For swimming parents there are a few simple dos and don’ts that can help ensure that you are guiding your child in the right way and fulfilling your all-important role.

  1. Do be supportive – rain or shine!  Whether your child comes first or last, sets five PBs or none, you should still love and support them the same. One of your most important roles as a swimming parent is to provide emotional support during the tough times, of which there will be many. Let your child know that they are still loved, no matter how badly they think they swam. And likewise, try not to let them get cocky when they win.

  2. Don’t pressure your child Remember that swimming is your child’s hobby. If your child has their own reasons and own goals for participating, they will be far more motivated to excel and therefore far more successful. It is normal and healthy to want your child to excel and be as successful as possible, but swimming parents cannot make this happen by pressuring them with expectations. Instead, you can encourage them and offer them unconditional support and guidance.

  3. Don’t be the coach‘Coaches coach. Swimming parents parent.’ Your child’s coach is there to teach the technical swimming skills. You can help your child to learn values and develop positive character traits. Showing unconditional love and support, and creating a happy and balanced home environment will help them to get the most out of what they are doing in the pool.

  4.  Do encourage independence - Confidence is the essential ingredient in all great swimming success stories. Confidence comes from knowing; knowing you can do it. Encourage your child to pack and empty their own swimming bag, to make their breakfast, to carry their swimming kit, fill their water bottles etc. This will help to create independent and self-motivated swimmers, with a strong sense of confidence, self-belief, resilience and self-reliance.

  5.  Don’t dangle carrots Try to avoid extrinsic motivation (bribery!). It’s important to be careful of the message you send out – swimmers should swim for themselves and for the positives the sport brings. When your child does well, try to praise them for what they did well, not the outcome that they achieved.

  6. Don’t criticise the officials The majority of officials are volunteers. Many are even swimming parents who have decided they want to help out on the poolside. Children sometimes make mistakes at meets – it happens! If your child is disqualified at a meet, try not to complain or worry. If a disqualification is questionable, as sometimes is the case, the coach (and not the parent!) will take the necessary steps.

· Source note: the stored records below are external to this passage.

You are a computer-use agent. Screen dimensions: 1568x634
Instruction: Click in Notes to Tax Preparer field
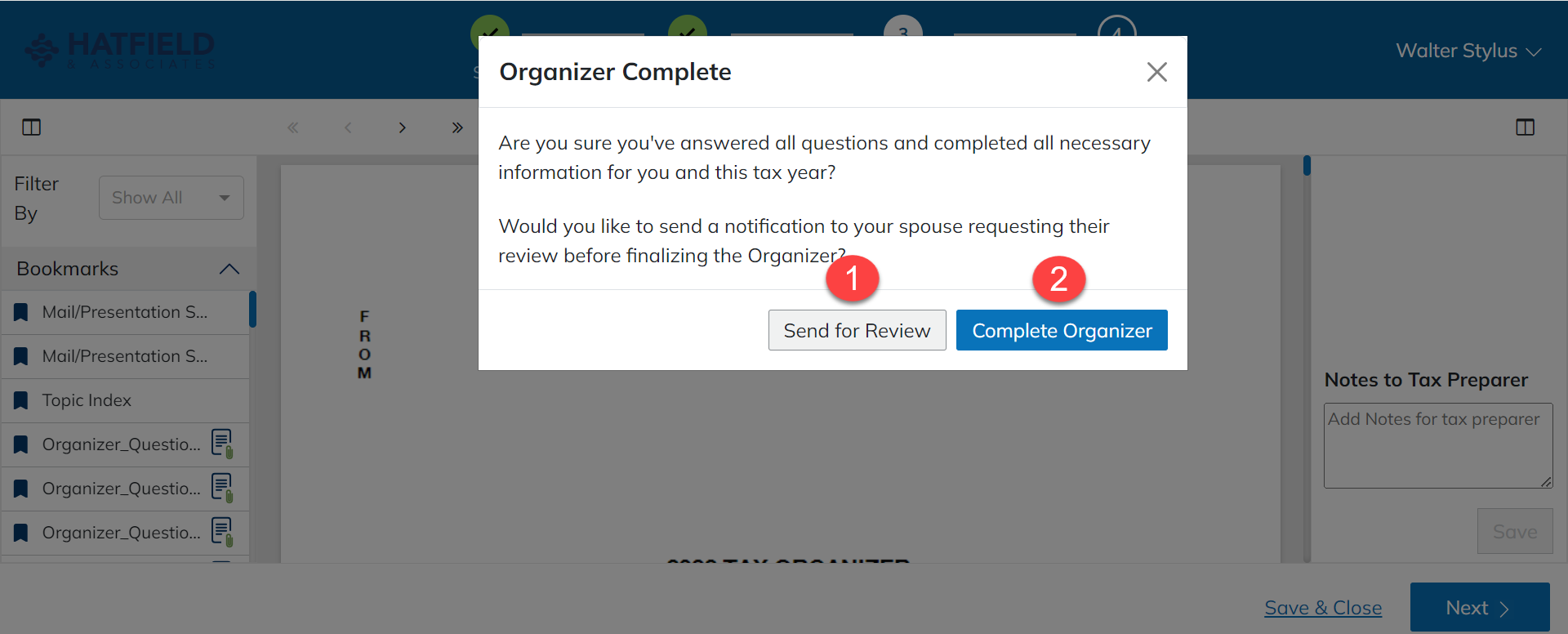coord(1437,444)
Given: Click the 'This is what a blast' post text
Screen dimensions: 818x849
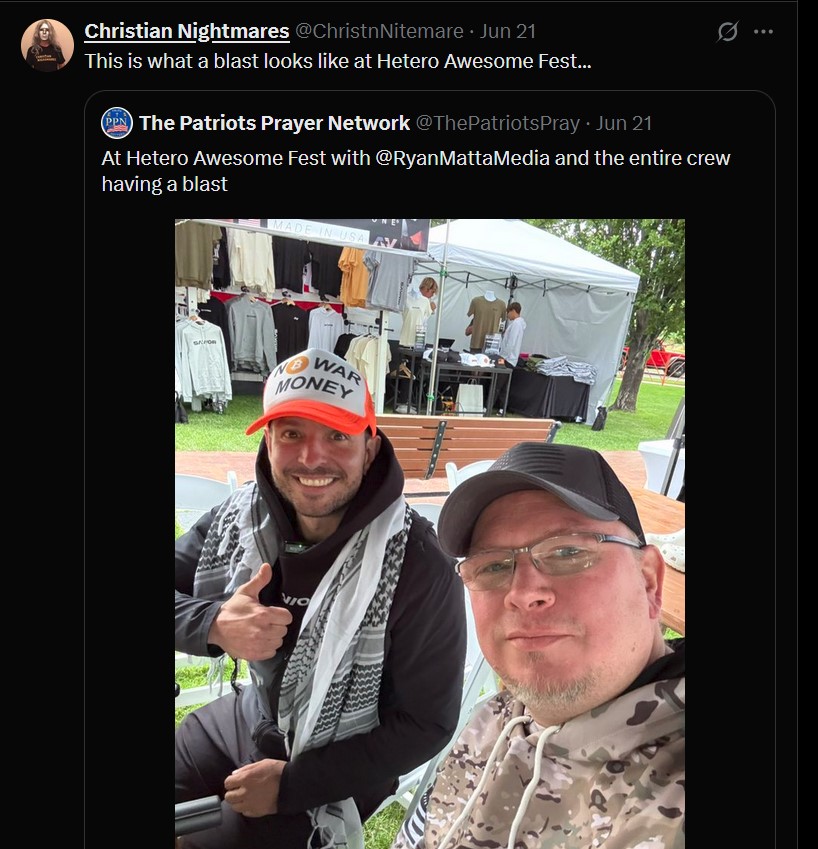Looking at the screenshot, I should click(338, 61).
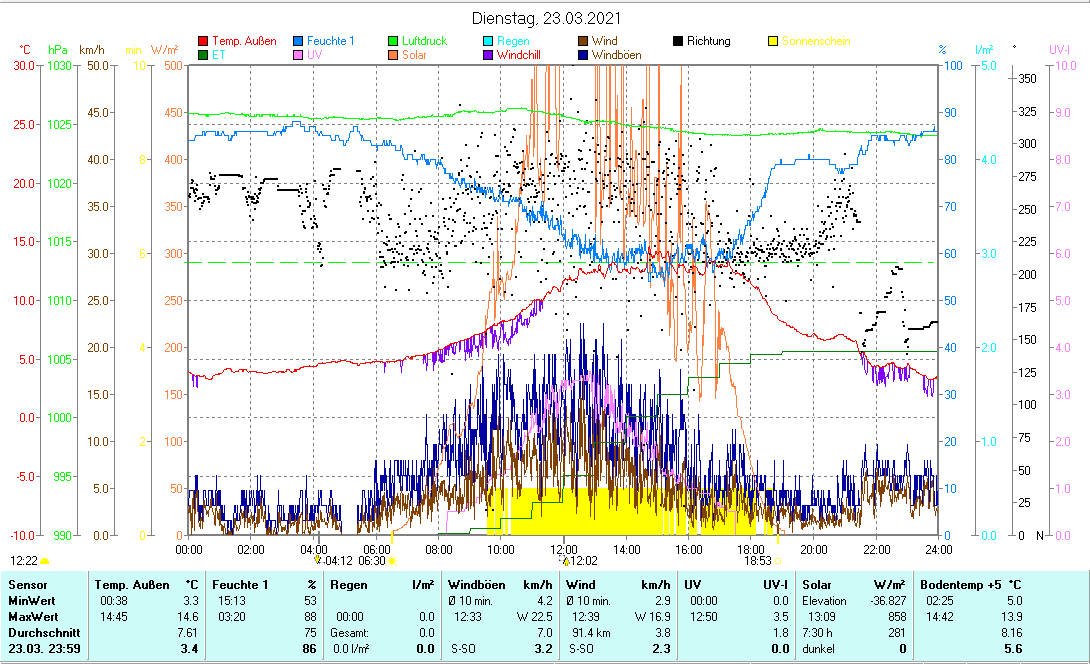The image size is (1090, 664).
Task: Click the orange Solar legend square
Action: pos(393,55)
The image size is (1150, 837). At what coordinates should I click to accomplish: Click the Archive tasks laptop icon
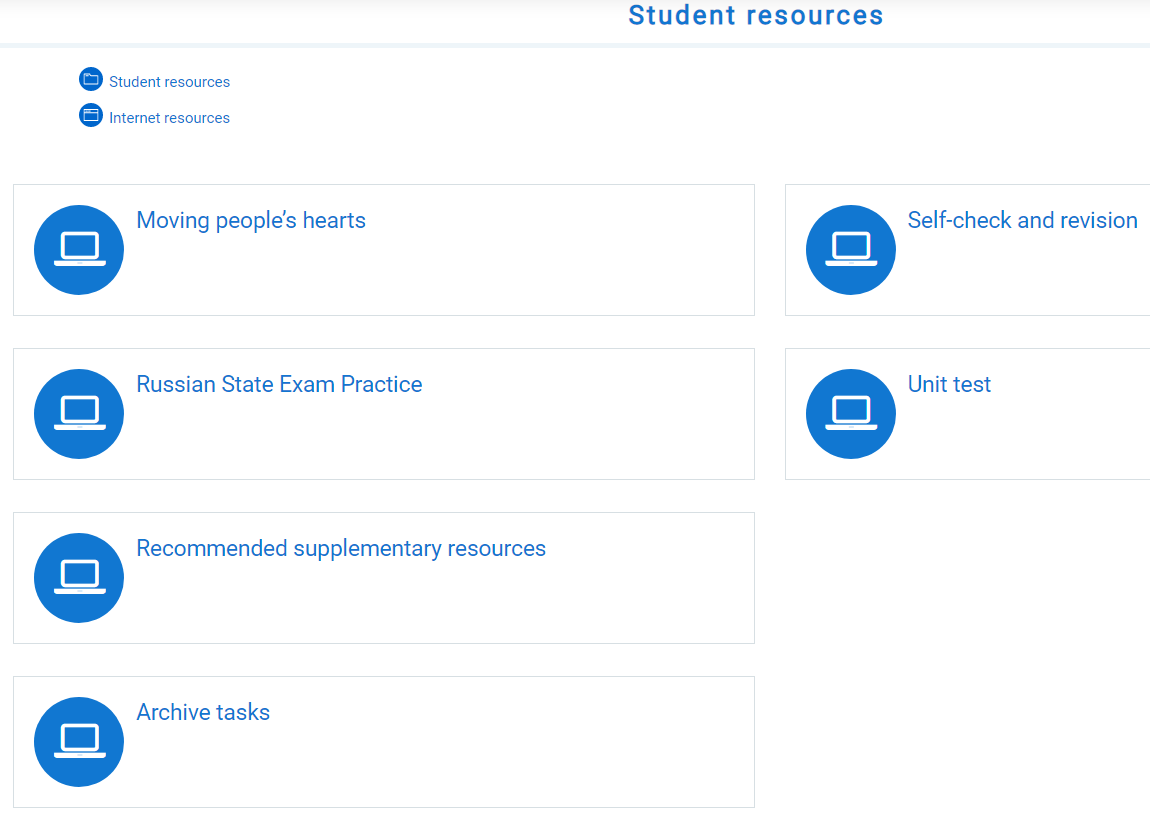[x=78, y=741]
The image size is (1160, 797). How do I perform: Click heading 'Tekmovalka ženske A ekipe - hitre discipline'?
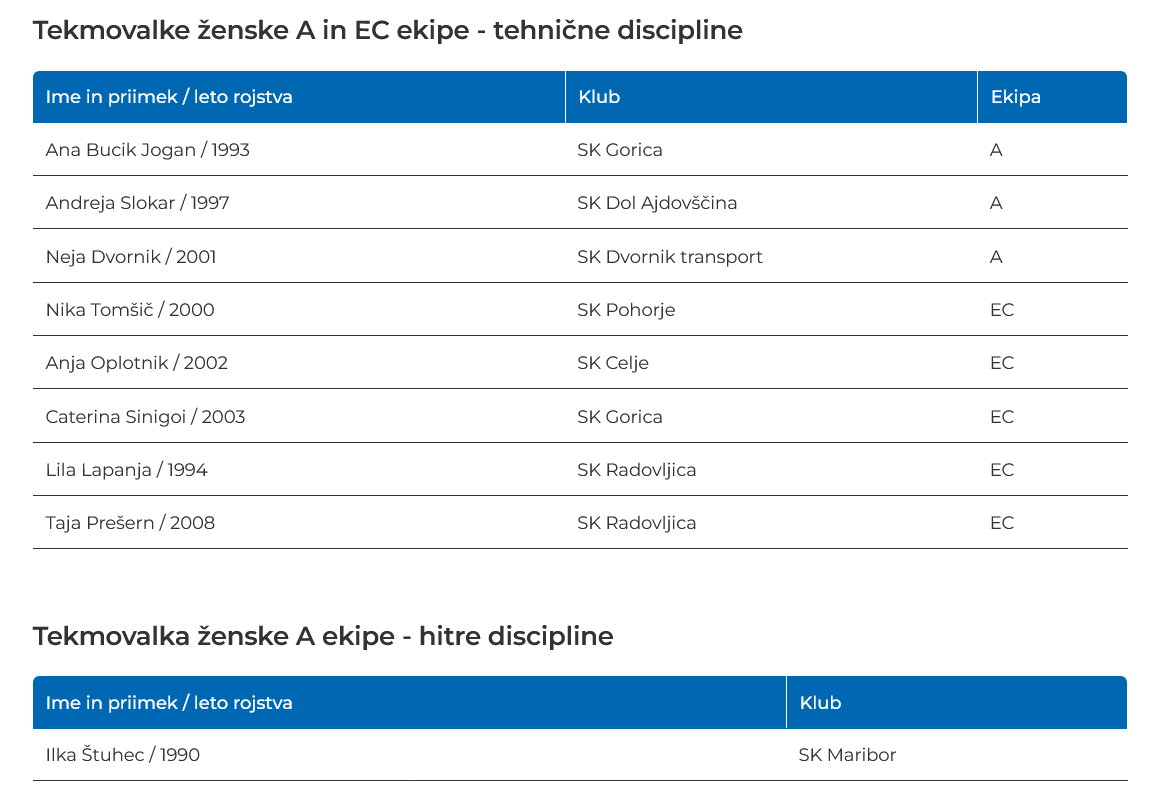(x=323, y=636)
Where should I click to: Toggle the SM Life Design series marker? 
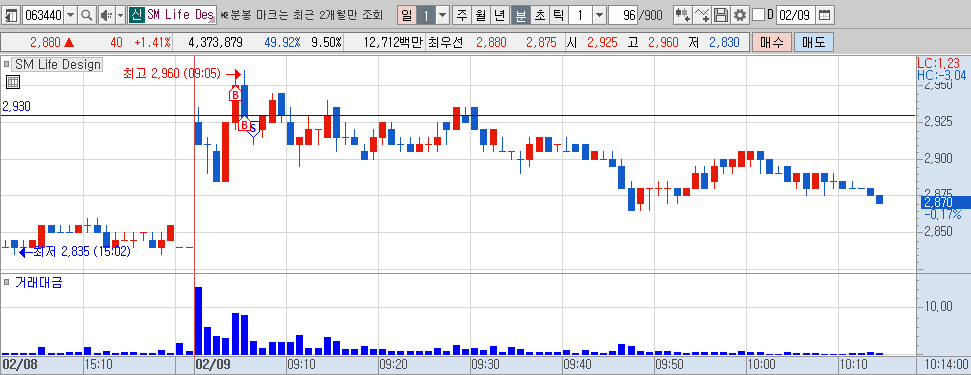pyautogui.click(x=7, y=64)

  7. Do respect the coachTrust the coach to do their job. If you have any questions about something your child’s coach is doing or saying in the sessions, it is usually ok to ask. However, their attention will be on the swimmers they are coaching during session times, so try and grab a word with them before or after training. Remember that a huge number of coaching staff are giving their time voluntarily and are keen to get the best out of every one of their swimmers!

  8. Do be loyal and supportive of the teamWhere possible emphasise the importance of being a team player. Swimmers that motivate others are often the happiest and gain the greatest benefit out of training and competition. This goes for swimming parents also. Cheer for your own child but cheer for their teammates too. This will help to create a positive atmosphere amongst the swimmers and their supporters.

  9. Don’t make your child feel a failureChildren develop at different rates, in terms of size, strength, coordination, emotional and intellectual maturity and just about everything else. Encourage your child to compete against themselves, and to measure themselves against only their own best efforts. If they do win and beat everyone else, it’s a bonus!

  10. Don’t push for Olympic or Paralympic glory Maybe your child will become an Olympian, but for most this isn’t the case. Encourage your child to be the best they can be and to enjoy their sport, but make sure both your and their expectations are not too set too high. It’s great to have goals and dreams, but the most important thing is that they are happy. If they are happy the good performances will come naturally.